======== Information shown
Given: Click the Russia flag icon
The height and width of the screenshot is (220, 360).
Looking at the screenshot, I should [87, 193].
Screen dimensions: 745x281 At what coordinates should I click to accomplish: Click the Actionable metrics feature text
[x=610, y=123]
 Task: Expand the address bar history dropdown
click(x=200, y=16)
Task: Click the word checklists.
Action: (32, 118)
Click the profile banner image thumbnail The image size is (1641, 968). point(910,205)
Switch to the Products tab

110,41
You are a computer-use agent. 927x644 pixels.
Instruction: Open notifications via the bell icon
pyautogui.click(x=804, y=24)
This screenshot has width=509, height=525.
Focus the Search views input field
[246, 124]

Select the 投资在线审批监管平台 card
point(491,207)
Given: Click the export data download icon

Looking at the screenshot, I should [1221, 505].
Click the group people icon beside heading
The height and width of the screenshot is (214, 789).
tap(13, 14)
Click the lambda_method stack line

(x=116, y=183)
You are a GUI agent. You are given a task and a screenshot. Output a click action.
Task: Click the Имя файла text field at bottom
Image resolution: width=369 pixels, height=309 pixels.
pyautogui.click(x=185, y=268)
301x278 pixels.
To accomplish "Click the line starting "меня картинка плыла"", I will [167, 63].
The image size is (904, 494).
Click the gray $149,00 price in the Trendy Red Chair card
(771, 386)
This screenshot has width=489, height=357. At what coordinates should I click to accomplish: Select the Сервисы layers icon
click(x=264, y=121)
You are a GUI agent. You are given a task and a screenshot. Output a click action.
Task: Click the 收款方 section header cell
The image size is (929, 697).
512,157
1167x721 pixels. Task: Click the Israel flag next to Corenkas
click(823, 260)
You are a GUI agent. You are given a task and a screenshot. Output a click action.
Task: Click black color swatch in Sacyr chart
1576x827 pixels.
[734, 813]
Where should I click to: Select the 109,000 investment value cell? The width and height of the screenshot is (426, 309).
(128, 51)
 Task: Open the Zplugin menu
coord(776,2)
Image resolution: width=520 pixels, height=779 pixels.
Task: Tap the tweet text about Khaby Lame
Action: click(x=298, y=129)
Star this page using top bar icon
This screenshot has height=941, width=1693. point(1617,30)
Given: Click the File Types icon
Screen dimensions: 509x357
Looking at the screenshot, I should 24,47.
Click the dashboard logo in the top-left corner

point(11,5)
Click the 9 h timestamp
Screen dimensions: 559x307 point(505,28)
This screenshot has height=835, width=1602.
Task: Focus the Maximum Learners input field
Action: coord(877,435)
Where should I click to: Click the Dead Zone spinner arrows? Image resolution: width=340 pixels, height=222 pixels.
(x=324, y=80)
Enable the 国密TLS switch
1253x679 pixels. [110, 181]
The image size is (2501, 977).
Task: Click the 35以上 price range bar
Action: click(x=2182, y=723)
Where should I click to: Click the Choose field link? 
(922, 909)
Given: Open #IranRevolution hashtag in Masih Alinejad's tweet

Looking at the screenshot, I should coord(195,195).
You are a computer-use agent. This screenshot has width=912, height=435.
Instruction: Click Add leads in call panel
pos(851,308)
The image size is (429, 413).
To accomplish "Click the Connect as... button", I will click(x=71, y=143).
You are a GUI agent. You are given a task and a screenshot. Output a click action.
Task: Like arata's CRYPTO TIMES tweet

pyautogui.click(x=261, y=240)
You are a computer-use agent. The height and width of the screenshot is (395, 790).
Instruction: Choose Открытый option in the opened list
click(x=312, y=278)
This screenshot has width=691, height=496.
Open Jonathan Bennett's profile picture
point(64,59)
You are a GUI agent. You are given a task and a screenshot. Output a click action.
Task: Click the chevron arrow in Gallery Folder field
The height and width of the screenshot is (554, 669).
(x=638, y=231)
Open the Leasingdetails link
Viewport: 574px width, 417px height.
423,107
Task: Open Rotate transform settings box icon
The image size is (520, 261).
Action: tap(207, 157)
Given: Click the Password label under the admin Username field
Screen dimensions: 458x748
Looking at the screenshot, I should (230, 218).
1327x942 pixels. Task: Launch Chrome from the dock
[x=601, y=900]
================
◆ **Goal of the exercise**
Without any alteration, repeat the entire listing.

◆ **Solution to this task**
Given: Click the Russia flag icon
The height and width of the screenshot is (220, 360).
Looking at the screenshot, I should [87, 193].
Screen dimensions: 745x281 At what coordinates should I click to accomplish: Click the Actionable metrics feature text
[x=610, y=123]
 Task: Expand the address bar history dropdown
click(x=200, y=16)
Task: Click the word checklists.
Action: (32, 118)
Click the profile banner image thumbnail The image size is (1641, 968). point(910,205)
Switch to the Products tab

110,41
You are a computer-use agent. 927x644 pixels.
Instruction: Open notifications via the bell icon
pyautogui.click(x=804, y=24)
This screenshot has width=509, height=525.
Focus the Search views input field
[246, 124]

Select the 投资在线审批监管平台 card
point(491,207)
Given: Click the export data download icon

Looking at the screenshot, I should [1221, 505].
Click the group people icon beside heading
The height and width of the screenshot is (214, 789).
tap(13, 14)
Click the lambda_method stack line

(x=116, y=183)
You are a GUI agent. You are given a task and a screenshot. Output a click action.
Task: Click the Имя файла text field at bottom
Image resolution: width=369 pixels, height=309 pixels.
pyautogui.click(x=185, y=268)
301x278 pixels.
To accomplish "Click the line starting "меня картинка плыла"", I will [167, 63].
The image size is (904, 494).
Click the gray $149,00 price in the Trendy Red Chair card
(771, 386)
This screenshot has width=489, height=357. At what coordinates should I click to accomplish: Select the Сервисы layers icon
click(x=264, y=121)
You are a GUI agent. You are given a task and a screenshot. Output a click action.
Task: Click the 收款方 section header cell
The image size is (929, 697).
512,157
1167x721 pixels. Task: Click the Israel flag next to Corenkas
click(823, 260)
You are a GUI agent. You are given a task and a screenshot. Output a click action.
Task: Click black color swatch in Sacyr chart
1576x827 pixels.
[734, 813]
Where should I click to: Select the 109,000 investment value cell? The width and height of the screenshot is (426, 309).
(128, 51)
 Task: Open the Zplugin menu
coord(776,2)
Image resolution: width=520 pixels, height=779 pixels.
Task: Tap the tweet text about Khaby Lame
Action: click(x=298, y=129)
Star this page using top bar icon
This screenshot has height=941, width=1693. point(1617,30)
Given: Click the File Types icon
Screen dimensions: 509x357
Looking at the screenshot, I should 24,47.
Click the dashboard logo in the top-left corner

point(11,5)
Click the 9 h timestamp
Screen dimensions: 559x307 point(505,28)
This screenshot has height=835, width=1602.
Task: Focus the Maximum Learners input field
Action: coord(877,435)
Where should I click to: Click the Dead Zone spinner arrows? Image resolution: width=340 pixels, height=222 pixels.
(x=324, y=80)
Enable the 国密TLS switch
1253x679 pixels. [110, 181]
The image size is (2501, 977).
Task: Click the 35以上 price range bar
Action: click(x=2182, y=723)
Where should I click to: Click the Choose field link? 
(922, 909)
Given: Open #IranRevolution hashtag in Masih Alinejad's tweet

Looking at the screenshot, I should coord(195,195).
You are a computer-use agent. This screenshot has width=912, height=435.
Instruction: Click Add leads in call panel
pos(851,308)
The image size is (429, 413).
To accomplish "Click the Connect as... button", I will click(x=71, y=143).
You are a GUI agent. You are given a task and a screenshot. Output a click action.
Task: Like arata's CRYPTO TIMES tweet

pyautogui.click(x=261, y=240)
You are a computer-use agent. The height and width of the screenshot is (395, 790).
Instruction: Choose Открытый option in the opened list
click(x=312, y=278)
This screenshot has width=691, height=496.
Open Jonathan Bennett's profile picture
point(64,59)
You are a GUI agent. You are given a task and a screenshot. Output a click action.
Task: Click the chevron arrow in Gallery Folder field
The height and width of the screenshot is (554, 669).
(x=638, y=231)
Open the Leasingdetails link
Viewport: 574px width, 417px height.
423,107
Task: Open Rotate transform settings box icon
The image size is (520, 261).
Action: tap(207, 157)
Given: Click the Password label under the admin Username field
Screen dimensions: 458x748
Looking at the screenshot, I should (230, 218).
1327x942 pixels. Task: Launch Chrome from the dock
[x=601, y=900]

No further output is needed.